A few ETFs that track commodities, notably streetTracks Gold Shares (GLD), iShares Comex Gold Trust (IAU) and iShares Silver Trust (SLV), actually hold the commodities and offer shareholders fractional ownership of their stash. But with most types of commodities (think crude oil or cattle), taking physical possession isn't practical. Instead, ETFs use derivatives (usually futures contracts) to reproduce the returns of a commodity or a commodities index.


Such strategies are relatively new and have a lot of kinks to work out. The short-term performance of some commodities, particularly crude oil, has diverged widely from the performance of the ETFs that track them. For example, the United States Oil fund (USO) fell 23% from its April 10, 2006, launch through the end of the year, while the price of crude in the spot market fell only 11%.

How did this happen? Essentially, investors have bid up the price of oil-futures contracts, and the ETF has been forced to buy them at a premium to the price of oil in the spot market. When these futures contracts expire, they'll pay off at the lower spot rate -- a money-losing proposition for U.S. Oil and for other commodity ETFs that have large oil-futures holdings.

The high price of oil futures relative to spot-market prices is unusual -- and probably not a permanent condition. But investors should be aware that the more complex ETFs become, the more things can go wrong.

Tax issues

Because of the way they're structured, ETFs are less likely than mutual funds to saddle their owners with capital-gains taxes. But that doesn't mean that ETF investors are immune. Investors in nonstock ETFs should pay particularly close attention to such tax issues.

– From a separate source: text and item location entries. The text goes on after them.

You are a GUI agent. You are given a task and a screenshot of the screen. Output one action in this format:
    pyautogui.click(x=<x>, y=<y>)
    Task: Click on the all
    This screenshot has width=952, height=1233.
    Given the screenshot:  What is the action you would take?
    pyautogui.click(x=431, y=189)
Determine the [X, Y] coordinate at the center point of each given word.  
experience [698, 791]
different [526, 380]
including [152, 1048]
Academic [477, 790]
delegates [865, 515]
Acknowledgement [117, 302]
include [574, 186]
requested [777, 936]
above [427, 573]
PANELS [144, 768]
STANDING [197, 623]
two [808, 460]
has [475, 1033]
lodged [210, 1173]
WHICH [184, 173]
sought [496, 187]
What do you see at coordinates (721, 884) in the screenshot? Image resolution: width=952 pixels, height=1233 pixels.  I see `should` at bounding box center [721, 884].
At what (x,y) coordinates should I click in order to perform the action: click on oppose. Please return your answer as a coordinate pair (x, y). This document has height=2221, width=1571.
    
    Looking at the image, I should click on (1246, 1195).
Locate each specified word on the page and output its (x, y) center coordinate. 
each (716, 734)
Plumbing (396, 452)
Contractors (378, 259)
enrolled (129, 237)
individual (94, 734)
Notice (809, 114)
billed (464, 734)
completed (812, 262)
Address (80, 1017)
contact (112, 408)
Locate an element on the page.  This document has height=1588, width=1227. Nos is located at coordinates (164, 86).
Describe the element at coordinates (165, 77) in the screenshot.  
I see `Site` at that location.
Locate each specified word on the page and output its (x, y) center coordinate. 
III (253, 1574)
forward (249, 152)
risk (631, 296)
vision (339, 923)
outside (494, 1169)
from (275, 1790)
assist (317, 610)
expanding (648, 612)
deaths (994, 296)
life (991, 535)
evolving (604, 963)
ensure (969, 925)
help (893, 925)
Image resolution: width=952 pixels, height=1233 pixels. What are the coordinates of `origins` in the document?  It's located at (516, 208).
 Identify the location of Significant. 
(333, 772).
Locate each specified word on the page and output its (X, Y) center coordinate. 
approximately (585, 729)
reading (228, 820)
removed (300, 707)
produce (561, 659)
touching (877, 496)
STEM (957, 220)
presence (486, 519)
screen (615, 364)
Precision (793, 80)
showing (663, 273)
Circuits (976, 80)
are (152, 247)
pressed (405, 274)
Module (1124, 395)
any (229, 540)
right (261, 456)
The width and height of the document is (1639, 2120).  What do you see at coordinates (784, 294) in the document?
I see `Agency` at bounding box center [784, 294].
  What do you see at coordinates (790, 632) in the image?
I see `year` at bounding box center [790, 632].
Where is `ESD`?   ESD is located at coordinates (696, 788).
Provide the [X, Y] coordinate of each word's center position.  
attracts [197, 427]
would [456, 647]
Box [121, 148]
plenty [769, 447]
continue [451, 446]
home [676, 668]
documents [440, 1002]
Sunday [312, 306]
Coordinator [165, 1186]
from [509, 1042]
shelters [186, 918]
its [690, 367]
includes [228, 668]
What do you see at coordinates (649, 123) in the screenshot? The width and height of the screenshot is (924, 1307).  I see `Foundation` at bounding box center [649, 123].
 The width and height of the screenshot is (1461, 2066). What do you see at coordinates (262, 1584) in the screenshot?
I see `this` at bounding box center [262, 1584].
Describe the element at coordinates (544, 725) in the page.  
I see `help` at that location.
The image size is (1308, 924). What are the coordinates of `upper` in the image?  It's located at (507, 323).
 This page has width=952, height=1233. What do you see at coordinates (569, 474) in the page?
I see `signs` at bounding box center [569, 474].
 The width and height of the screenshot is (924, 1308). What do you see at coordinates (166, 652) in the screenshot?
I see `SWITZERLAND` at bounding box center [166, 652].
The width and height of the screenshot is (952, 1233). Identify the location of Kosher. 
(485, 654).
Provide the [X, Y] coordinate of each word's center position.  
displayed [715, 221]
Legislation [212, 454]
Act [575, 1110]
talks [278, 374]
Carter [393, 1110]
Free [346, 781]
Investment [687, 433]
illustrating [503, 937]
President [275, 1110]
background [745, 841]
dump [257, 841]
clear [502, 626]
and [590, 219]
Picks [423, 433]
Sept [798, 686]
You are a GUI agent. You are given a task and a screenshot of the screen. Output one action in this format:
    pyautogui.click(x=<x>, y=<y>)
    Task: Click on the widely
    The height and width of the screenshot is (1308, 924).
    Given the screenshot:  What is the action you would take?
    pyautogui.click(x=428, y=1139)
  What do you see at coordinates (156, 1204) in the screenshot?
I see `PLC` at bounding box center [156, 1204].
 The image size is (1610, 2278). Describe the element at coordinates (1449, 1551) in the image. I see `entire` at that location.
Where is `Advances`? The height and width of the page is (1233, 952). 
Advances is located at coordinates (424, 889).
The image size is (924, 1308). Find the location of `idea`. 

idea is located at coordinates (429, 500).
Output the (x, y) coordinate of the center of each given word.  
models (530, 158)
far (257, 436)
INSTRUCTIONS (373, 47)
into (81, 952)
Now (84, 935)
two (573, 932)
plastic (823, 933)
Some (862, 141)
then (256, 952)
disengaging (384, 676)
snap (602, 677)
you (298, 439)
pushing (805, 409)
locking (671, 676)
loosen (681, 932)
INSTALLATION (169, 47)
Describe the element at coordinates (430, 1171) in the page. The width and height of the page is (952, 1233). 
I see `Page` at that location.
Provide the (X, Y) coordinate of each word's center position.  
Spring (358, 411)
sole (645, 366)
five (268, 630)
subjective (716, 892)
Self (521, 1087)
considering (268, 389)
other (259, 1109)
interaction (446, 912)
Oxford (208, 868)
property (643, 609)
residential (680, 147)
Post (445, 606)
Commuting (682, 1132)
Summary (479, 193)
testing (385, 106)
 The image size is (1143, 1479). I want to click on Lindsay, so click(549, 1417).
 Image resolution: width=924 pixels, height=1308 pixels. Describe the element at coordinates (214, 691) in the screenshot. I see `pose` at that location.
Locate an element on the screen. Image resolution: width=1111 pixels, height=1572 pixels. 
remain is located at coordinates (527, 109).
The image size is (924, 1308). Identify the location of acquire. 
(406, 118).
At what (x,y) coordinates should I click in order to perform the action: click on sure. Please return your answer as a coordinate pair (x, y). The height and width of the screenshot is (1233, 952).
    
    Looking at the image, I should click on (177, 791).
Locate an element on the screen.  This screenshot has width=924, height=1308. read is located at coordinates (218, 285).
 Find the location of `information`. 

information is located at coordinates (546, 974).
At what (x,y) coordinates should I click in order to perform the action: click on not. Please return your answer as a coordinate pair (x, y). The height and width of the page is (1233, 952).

Consider precious-metals ETFs. Gold and silver are considered collectibles, so gains in the streetTracks and iShares gold funds and the iShares silver fund are taxed at a 28% rate rather than the 15% long-term rate for stock investments. But with PowerShares DB Gold (DGL), which invests in gold via futures contracts, 60% of your gains are taxed at the long-term rate and 40% are taxed at your marginal tax rate. One additional wrinkle: Gains on the streetTracks gold and iShares silver funds aren't taxed until you sell the shares. But gains on the PowerShares DB Gold fund's futures holdings are taxed every year, even if you don't sell the shares.

An ETF's prospectus usually details the tax issues investors could face. It's always a good idea to read the prospectus before buying, even if you're not concerned about taxes, because it may spell out other risks as well.

Off track: ETFs that push the envelope

When ETFs track obscure or hard-to-replicate indexes, problems can arise. And expenses for some of these ETFs can be a lot higher than the rock-bottom fees of those that mimic popular indexes. Consider these non-mainstream ETFs.

HealthShares Dermatology and Wound Care (symbol HRW)
Expense ratio: 0.75%
How thinly can you slice biotech? This fund holds 22 highly specialized stocks, meaning that you're placing a big bet on an extremely small slice of the market.


IShares MSCI Mexico Index (EWW)
Expense ratio: 0.54%
Although it nominally tracks a country index, this ETF is a telecom fund in disguise. América Móvil, a wireless-service provider, makes up 27% of the fund, and Telmex, the third-biggest holding, accounts for 10%. Altogether, telecom accounts for 40% of holdings.

PowerShares Dynamic Market (PWC)
Expense ratio: 0.60%
This ETF tracks an index that changes frequently, which drives up costs.

StreetTracks Gold Shares (GLD)
Expense ratio: 0.40%
Bullion holdings are considered "collectibles," so Uncle Sam taxes profits at 28% rather than at the maximum capital-gains rate of 15% on traditional investments.

United States Oil (USO)
Expense ratio: 0.50%
This fund uses futures to track the price of oil, but futures prices can sometimes diverge from the spot price of oil.